* START Document segment *

Greater conservations measure are needed if the fish—and fishing the river is known for—are to survive.
FIFTY YEARS AGO, just as pale green catkins dusted with yellow pollen began to emerge on alders that scant weeks earlier had been merely a bleak, grey rattle in the wind, serious anglers like Art Webster would be getting out their split cane rods.
We now inhabit the age of technical fishing, of mass-produced fibreglass, unbreakable alloys and the science of powerful, super-light carbon graphite rods. Anglers download coordinates from satellites to pinpoint favoured fishing holes and deploy digitized maps on hand-held computer screens to get there.
A time in which anglers would walk three days to get to a good stretch of river and their prized rods were hand-assembled from bamboo strips—and not just any bamboo, either, not Tonkin or Calcutta, it had to be from Malacca cane—then hand-glued, hand-varnished, hand-rubbed to a luminous gloss, the blued steel and agate-lined guides hand-whipped to the rod with silk wrapping thread, well, that time can seem impossibly quaint today.
So can the unwritten rules and occasionally stuffy conservation etiquette that proscribed certain unsporting and unmentionable conduct—one didn’t use “hardware,” one didn’t fish on spawning stocks, one didn’t bounce bait along the bottom and so on.
But when the snowy summits had already begun shedding melt water from the glittering drifts and cornices more than a kilometre above, anglers still governed by a courtly Edwardian sensibility would check their floating fly lines for cracks and run them—metre by painstaking metre—through a basin of soapy water to wash off the winter grit. Screws would be tightened, leaders coiled, and the drag mechanisms checked and adjusted on their simple single-action reels.
I know the routine because I once used to follow it myself, although my own rods have been in the rafters for years now and I doubt they’ll ever come out again.
Veteran fishing guides like Joe Saysell, who has lived on the Cowichan River for more than 70 years, would watch the resident belted kingfishers flashing in the spring sun, get their drift boats shipshape for the coming season and keep an eye peeled for signs of that first insect hatch dimpling the emerald current, signalled by the shimmering clouds of gossamer-winged flies drifting upstream on the invisible river of air that always runs counter to the flow of the water.
“The thing is, we’d wait until April 16 for the upper part of the river to open and when the opening came, it always felt like winning the lottery,” Webster recalls.
Lacrosse fans will better know Webster as the professional lacrosse star who came west from Ontario, won two Mann Cup titles playing for Victoria, and then won a fistful more as a coach. But spend a few minutes chatting about fishing and it’s clear his passion for the river runs as deep as his passion for lacrosse.

* END Document segment *

# Exercises to complete
A. Condense the paragraph beginning "But when the snowy summits" from the piece on Cowichan River fishing into a short list, keeping its main facts.
B. Write the next part of the piece on Cowichan River fishing, picking up after its final sentence.

* START Information provided *

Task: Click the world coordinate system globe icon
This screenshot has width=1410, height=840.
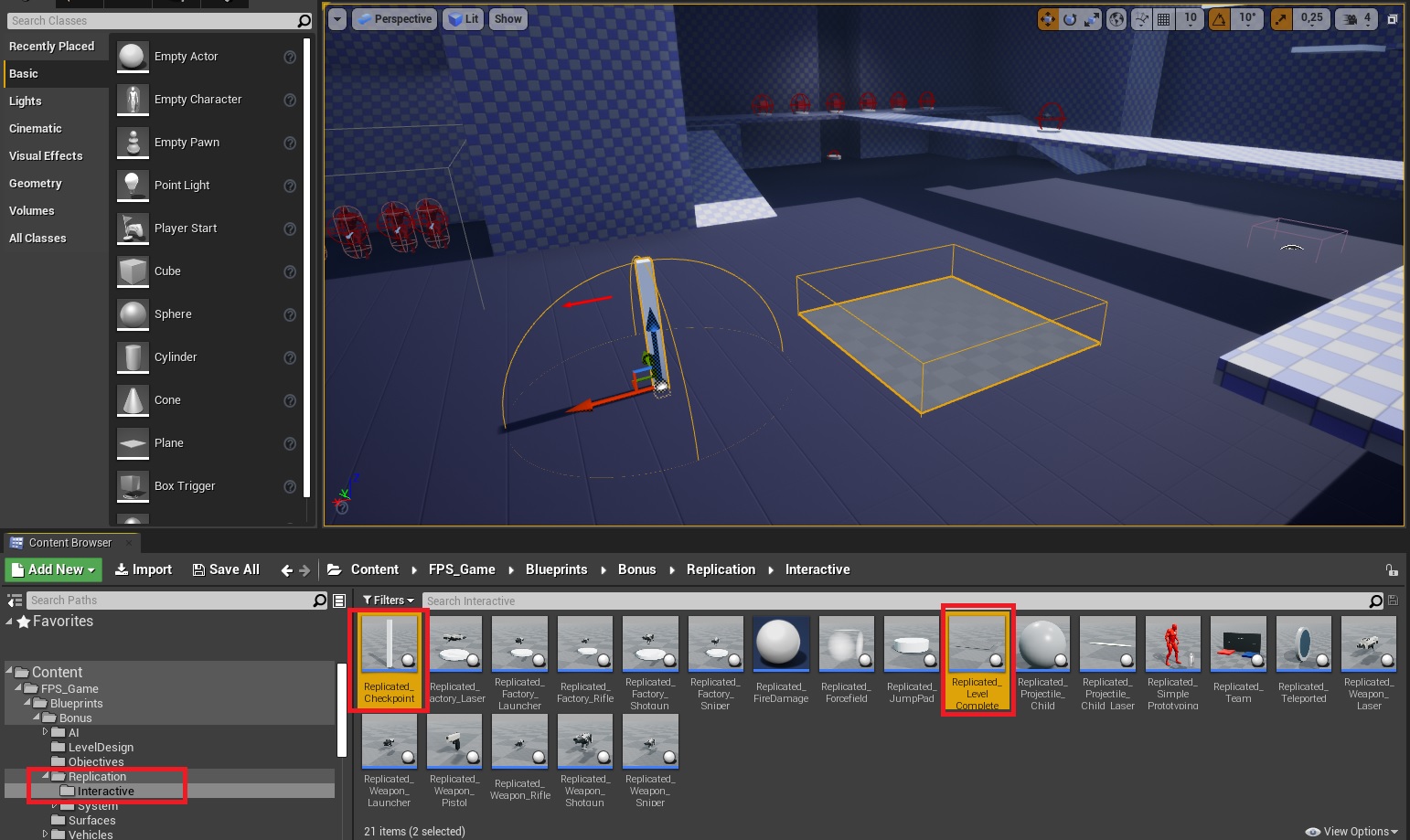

* END Information provided *

# Outputs for the tasks
A.
- Once meltwater began running off the snowy peaks more than a kilometer above, anglers still guided by Edwardian manners prepared their gear.
- They checked their floating fly lines for cracks.
- They ran the lines, meter by meter, through soapy water to wash off the winter grit.
- They tightened screws and coiled leaders.
- They checked and adjusted the drags on their simple single-action reels.

B.
“I’ve been fishing the Cowichan since the Victoria Shamrocks brought me out here [from Brampton] in 1978,” he says, and he fell in love with what’s long been considered one of British Columbia’s blue ribbon angling destinations with its long, slow pools, fast-moving riffles, deep holes and canyons and thundering waterfalls as it hurries from Cowichan Lake to its estuary on Cowichan Bay, 30 kilometres to the southeast, itself once a saltwater angler’s Eden for the vast run of huge slab-sided Chinook and aggressive coho salmon that would hold in the salt water awaiting the fall freshet before returning to the upper river to spawn.
These days Webster and Saysell, a pair of icons from the halcyon days of fly fishing on the Cowichan, are part of a movement that’s lobbying the provincial government to put a stop to some of the most popular angling on Vancouver Island.
They want the magical upper stretches of the river closed to angling from the end of October to mid-April. It’s difficult to argue their logic. Angling pressure on the extremely sensitive habitat is now so great, our knowledge of what’s happening so limited, the technology so efficient, and the possible consequences so dire that these wise old anglers say not to invoke the precautionary principle is irresponsible and, worse, profoundly unethical.
“Look,” Webster says, “we don’t hunt grouse in the spring; we don’t hunt ducks or geese in the spring; we don’t hunt pregnant does; or elk, or moose. What would be left if we did that? Why is fishing on the upper Cowichan River any different?”
Unprecedented pressure on vulnerable habitat
It’s sure to be a controversial quest. October through March are the months when there’s the most intensive recreational angling on the 10-kilometre stretch of water from what’s called the 70.2 mile trestle, an old logging railway bridge, and the weir at Lake Cowichan, which holds back water for release in the increasingly arid summer months that are shaping into the new normal of global warming.
But Saysell says winter fishing has simply got to stop or anglers’ love of the designated heritage river may wind up extirpating the very abundance and diversity that’s been bringing elite anglers from around the world for well over a century.
Anglers come for prized but increasingly rare winter run steelhead, for rainbow, cutthroat and brown trout. Once-large but now much-diminished chinook and coho runs also return to the river each year, although a rebuilding program for chinook has been encouraging. Conservative observers like Saysell note, however, that while a couple of improved chinook returns may be hopeful cause for celebration they hardly represent a recovery at a time when stocks around the Georgia Basin are endangered or threatened, and steelhead returning to most other streams on the east coast of Vancouver Island are virtually on life-support.
Veteran fishing guide Joe Saysell has lived on the Cowichan River for more than 70 years.
“The Cowichan River has some of the finest trout fishing anywhere from late October to December,” announces one website still promoting the winter angling there.
But that’s precisely the problem say Saysell, Webster and the Friends of the Cowichan, a local conservation group that shares broader environmental concerns.
Because so many Island streams are in trouble, the enthusiastic marketing of recreational fishing simply channels more and more anglers and their professional guides to the upper Cowichan where they can still catch fish and where the experience provides an historic cachet that reaches back to that Golden Age when trophy catches were posted outside London’s exclusive Victorian clubs and were reported by the New York Times.
That’s putting unprecedented pressure on vulnerable habitat precisely when the fish stocks are themselves most vulnerable.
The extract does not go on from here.